The 10% rule comes from an era when pensions were common and Social Security was more reliable. Today, most workers are entirely responsible for funding their own retirement.

If you start saving at 25 and want to retire at 65, saving 10–15% of income is roughly on track — assuming consistent returns and no major gaps. But if you start at 35, you likely need 20%+ to reach the same outcome. At 45, the number gets uncomfortable.

The later you start, the higher your savings rate needs to be to compensate for lost compounding time.

The Two Savings Rates You Need

Most people think of savings as one number. It's actually two different goals that need separate tracking.

Retirement savings rate: The percentage of income going toward long-term retirement accounts — 401(k), IRA, Roth IRA. This money stays invested for decades. The common benchmark is 15% of gross income including any employer match.

Short-term savings rate: Money going toward near-term goals — emergency fund, down payment, travel, car. This is separate from retirement and has a specific target and timeline.

Combining the two into one "savings" number makes it hard to know if you're actually on track for either goal.
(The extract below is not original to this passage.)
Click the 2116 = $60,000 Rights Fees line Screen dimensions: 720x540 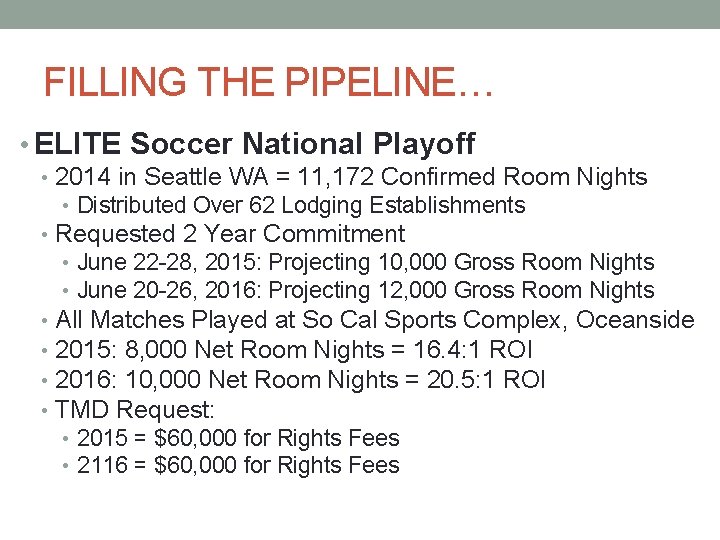tap(238, 466)
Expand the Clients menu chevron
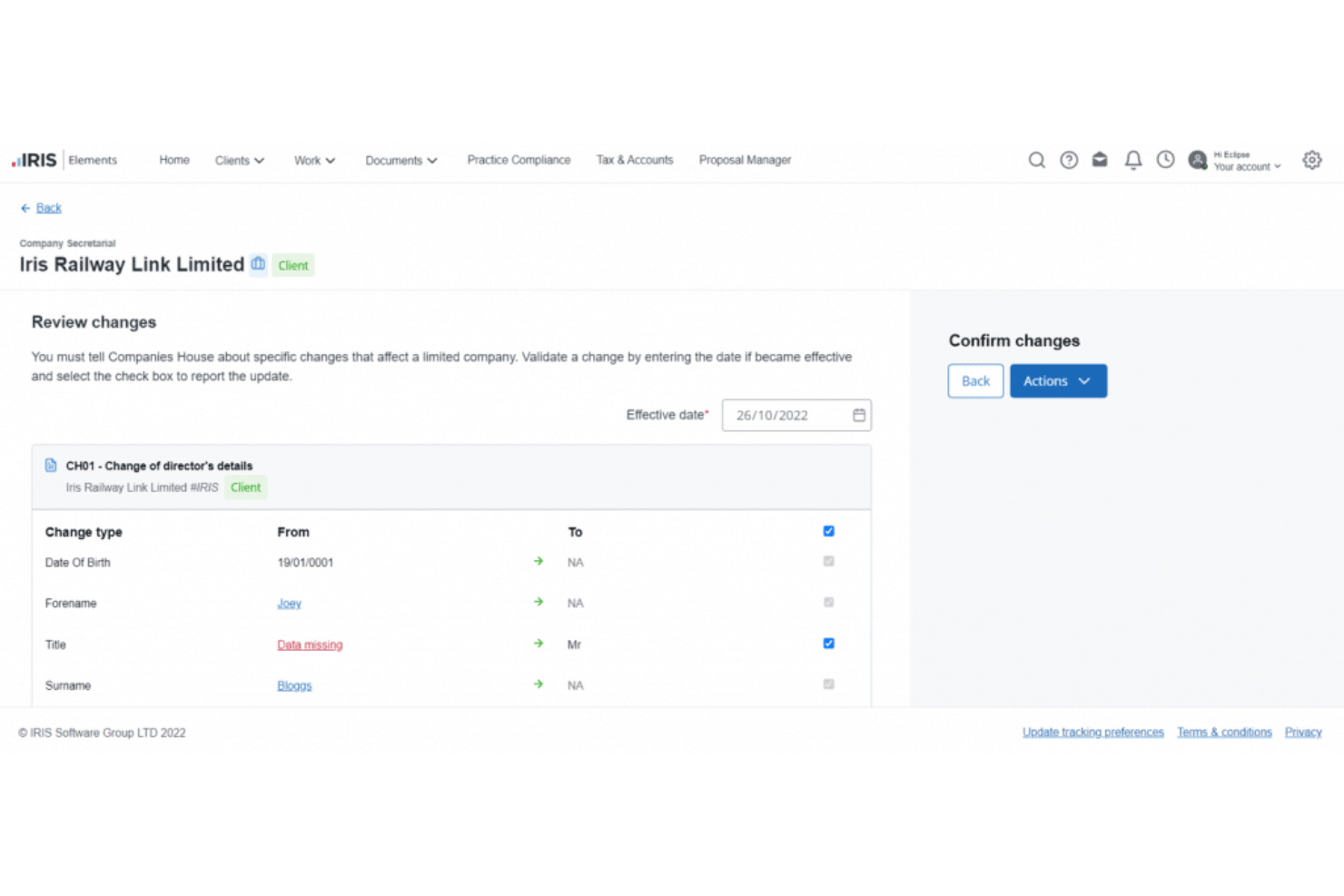The height and width of the screenshot is (896, 1344). point(259,160)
What the Numbers Look Like in Practice

If you earn $60,000/year and your employer matches 3%, contributing 12% from your paycheck gets you to 15% total. That's $750/month from your paycheck, with $150/month added by your employer.

On top of that, a short-term savings rate of 5–10% — $250–$500/month — builds your emergency fund and funds other goals.

Combined, you're saving 20–25% of gross income. That sounds high, but it leaves 75–80% for living expenses — which, at $60,000, is $3,750–$4,000/month after tax.

How to Calculate Your Current Savings Rate

Add up everything you save in a month: 401(k) contributions, IRA contributions, transfers to savings accounts, any other investing. Divide by your gross monthly income. Multiply by 100.

Most people who do this for the first time discover their savings rate is lower than they thought — because they're counting spending that feels like saving (paying down a mortgage, for example) or forgetting to include income that comes in irregularly.

The Savings Rate That Buys You Freedom

In the FIRE community, savings rate is everything — because the math is direct. Save 10% and you need roughly 43 years of work to retire. Save 25% and it drops to about 32 years. Save 50% and it's around 17 years.

You don't have to pursue early retirement for this to be useful. The point is that savings rate determines how many years of work you need. A higher rate buys you options — the ability to take a lower-paying job you prefer, take time off, or retire earlier than you planned.

What Rate Should You Actually Target?

A practical framework: minimum 15% toward retirement (including employer match), plus whatever short-term savings your goals require. If you're behind on retirement savings, add 1–2% per year until you're at 20%+ total.

If 15% feels impossible right now, start where you can and increase automatically. Most 401(k) plans let you set automatic annual increases of 1%. That single setting, left alone, can add 10 percentage points to your savings rate over a decade without you noticing the difference month to month.

See Where You Stand

Use the MoneyDecoded Savings Goal Calculator to set a specific savings target and see exactly how long it takes to get there at your current rate — and what happens when you increase it.

The right savings rate isn't a fixed number. It's the rate that gets you to your goals on your timeline. Running the actual math is the only way to know if you're there.